The difference, Clark explains, is that Bergen County offers something buyers cannot find elsewhere: direct, reliable access to Manhattan. “This is the most expensive and highly educated demographic in New Jersey. We’re close to Manhattan. Buyers and sellers are sophisticated, and more people flock to Bergen County than any other county because of the location,” she says.

Rather than competing on affordability or amenities, Bergen County’s market is anchored by a structural advantage. Proximity to Manhattan is not replicated in neighboring counties, which keeps demand steady even as other markets cool.

Why Nearby Markets Can’t Match Bergen County’s Appeal

Clark notes that buyers often explore less expensive alternatives, such as Pennsylvania or other New Jersey counties, but ultimately return to Bergen County because of the commute. “In Pennsylvania, you can get more for your money, but it’s far from the city,” Clark explains. “Taxes may not be as high, but Bergen County’s location can’t be beat.”

Even Hudson County, which borders Manhattan, draws few Bergen buyers. According to Clark, the higher property taxes in Hudson offset any perceived advantage in proximity. This highlights how buyers evaluate the full cost of living—including taxes, commute time, and access to amenities—rather than just the listing price.

Clark adds that the buyer pool in Bergen County is both resilient and self-selecting. Many residents grew up in the area and are accustomed to the tax structure and overall cost of living. Despite being one of the most expensive counties in New Jersey, Clark says, “people are still moving here.”

Implications for Institutional Investors

For institutional investors considering where to deploy capital in residential real estate, Bergen County’s market presents a clear case for defensibility. The persistent demand from buyers seeking Manhattan access creates a price floor that is less susceptible to national trends or economic downturns. When broader market conditions weaken, the unique constraint of proximity continues to support home values.

Clark emphasizes that location remains the driving factor for both individual buyers and larger investors. Bergen County’s combination of access to Manhattan, strong school systems, and established neighborhoods forms a barrier that nearby markets cannot easily breach.

Clark’s team at The Paula Clark Group, a nine-person operation within Keller Williams, focuses on northern Bergen County. Their infrastructure includes a Director of Operations, a listing coordinator, a transaction coordinator, and a marketing director—all roles designed to serve buyers making complex decisions about proximity and value.

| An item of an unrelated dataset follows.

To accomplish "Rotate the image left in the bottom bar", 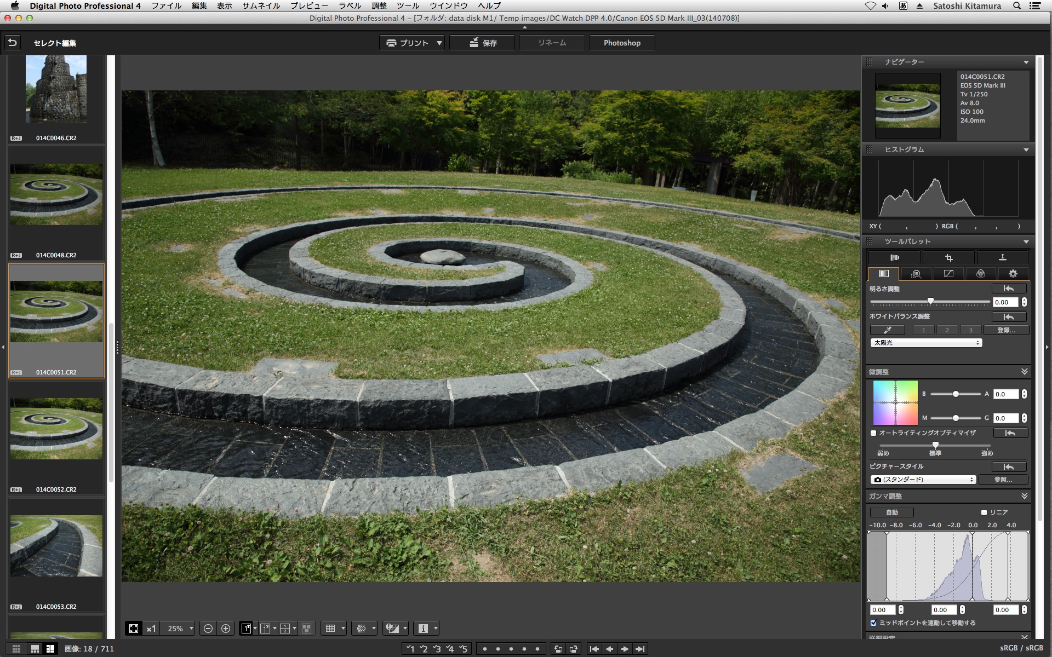I will coord(558,649).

Understanding Structural vs. Cyclical Market Forces

Clark argues that success in Bergen County’s market requires recognizing the difference between structural and cyclical factors. While many suburban areas rely on amenities or short-term trends, Bergen County’s pricing is fundamentally anchored by geography. “We are pretty much top in our market, top 1% nationwide,” Clark notes, pointing to their ability to navigate a market where buyers continually pay a premium for location.

As institutional investors look to suburban markets for long-term opportunities, Clark’s experience suggests that proximity to major employment centers like Manhattan creates more durable pricing power than typical suburban features. Whether other markets with similar geographic advantages will see the same resilience depends on how investors weigh structural location benefits against broader economic cycles.

In a period when many suburban markets are under pressure, Bergen County’s geographic edge continues to set it apart, supporting both home prices and buyer demand in ways that ordinary amenities or affordability cannot match.